On 11/04/2009 6:12 PM, Antoine Pitrou wrote:
Martin v. Löwis<martin<at> v.loewis.de> writes:
Not sure whether it would be significantly faster, but yes, Bob wrote an accelerator for parsing out of a byte string to make it really fast; IIRC, he claims that it is faster than pickling.
Isn't premature optimization the root of all evil?
Besides, the fact that many values in a typical JSON object will be strings, and must be encoded from/decoded to unicode objects in py3k, suggests that accepting/outputting unicode as default is the laziest (i.e. the best) choice performance-wise.
I don't see it as premature optimization, but rather trying to ensure the interface/api best suits the actual use cases.

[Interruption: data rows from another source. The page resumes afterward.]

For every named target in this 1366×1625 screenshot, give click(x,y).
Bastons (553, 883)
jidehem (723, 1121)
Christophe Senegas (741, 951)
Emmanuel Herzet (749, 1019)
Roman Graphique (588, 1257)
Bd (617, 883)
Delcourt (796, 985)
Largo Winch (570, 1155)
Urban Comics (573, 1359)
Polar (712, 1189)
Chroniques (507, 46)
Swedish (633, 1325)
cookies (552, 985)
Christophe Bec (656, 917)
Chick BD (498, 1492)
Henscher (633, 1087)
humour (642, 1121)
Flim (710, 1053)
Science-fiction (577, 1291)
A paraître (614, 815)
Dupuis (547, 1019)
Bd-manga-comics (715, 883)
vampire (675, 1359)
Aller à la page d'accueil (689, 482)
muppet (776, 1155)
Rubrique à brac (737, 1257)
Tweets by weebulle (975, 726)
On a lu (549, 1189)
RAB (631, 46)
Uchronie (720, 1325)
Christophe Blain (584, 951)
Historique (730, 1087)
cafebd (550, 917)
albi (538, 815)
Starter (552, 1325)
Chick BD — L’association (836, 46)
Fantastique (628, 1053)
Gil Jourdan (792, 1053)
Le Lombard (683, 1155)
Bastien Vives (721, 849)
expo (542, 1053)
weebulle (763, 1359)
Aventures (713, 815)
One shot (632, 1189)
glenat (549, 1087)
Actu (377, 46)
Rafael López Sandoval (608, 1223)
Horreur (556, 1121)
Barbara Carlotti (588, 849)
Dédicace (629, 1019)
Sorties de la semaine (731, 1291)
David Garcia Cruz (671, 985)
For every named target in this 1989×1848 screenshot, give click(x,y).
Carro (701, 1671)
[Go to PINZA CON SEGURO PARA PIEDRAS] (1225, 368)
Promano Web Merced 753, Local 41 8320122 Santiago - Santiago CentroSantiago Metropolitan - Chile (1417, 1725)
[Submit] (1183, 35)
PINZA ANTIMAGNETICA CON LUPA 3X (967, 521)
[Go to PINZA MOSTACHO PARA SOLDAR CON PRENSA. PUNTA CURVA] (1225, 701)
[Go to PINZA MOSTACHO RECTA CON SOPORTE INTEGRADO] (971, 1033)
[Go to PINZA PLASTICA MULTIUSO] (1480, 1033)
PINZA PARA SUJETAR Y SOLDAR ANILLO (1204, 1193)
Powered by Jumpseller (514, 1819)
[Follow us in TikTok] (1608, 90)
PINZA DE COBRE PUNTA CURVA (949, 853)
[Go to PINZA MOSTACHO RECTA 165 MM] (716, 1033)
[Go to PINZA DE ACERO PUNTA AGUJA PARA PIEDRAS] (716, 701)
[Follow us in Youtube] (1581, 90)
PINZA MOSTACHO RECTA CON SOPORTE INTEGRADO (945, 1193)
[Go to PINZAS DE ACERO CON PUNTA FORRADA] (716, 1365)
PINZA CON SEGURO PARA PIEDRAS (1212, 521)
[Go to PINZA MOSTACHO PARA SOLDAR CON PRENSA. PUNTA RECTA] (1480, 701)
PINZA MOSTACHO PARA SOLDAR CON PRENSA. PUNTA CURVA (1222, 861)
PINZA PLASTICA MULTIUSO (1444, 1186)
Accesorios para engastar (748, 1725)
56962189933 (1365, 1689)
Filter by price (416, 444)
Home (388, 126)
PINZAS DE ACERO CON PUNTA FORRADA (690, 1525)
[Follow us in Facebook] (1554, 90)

But you don't have to trust me: look at the quick numbers I've posted. The py3k version (in the str-only incarnation I've proposed) is sometimes actually faster than the trunk version: http://mail.python.org/pipermail/python-dev/2009-April/088498.html
But if all actual use-cases involve moving to and from utf8 encoded bytes, I'm not sure that little example is particularly useful. In those use-cases, I'd be surprised if there wasn't significant time and space benefits in not asking apps to use an 'intermediate' string object before getting the bytes they need, particularly when the payload may be a significant size.
Assuming the above is all true, I'd see choosing bytes less as a premature optimization and more a design choice which best supports actual use. So to my mind the only real question is whether the above is true, or if there are common use-cases which don't involve utf8-off/on-the-wire...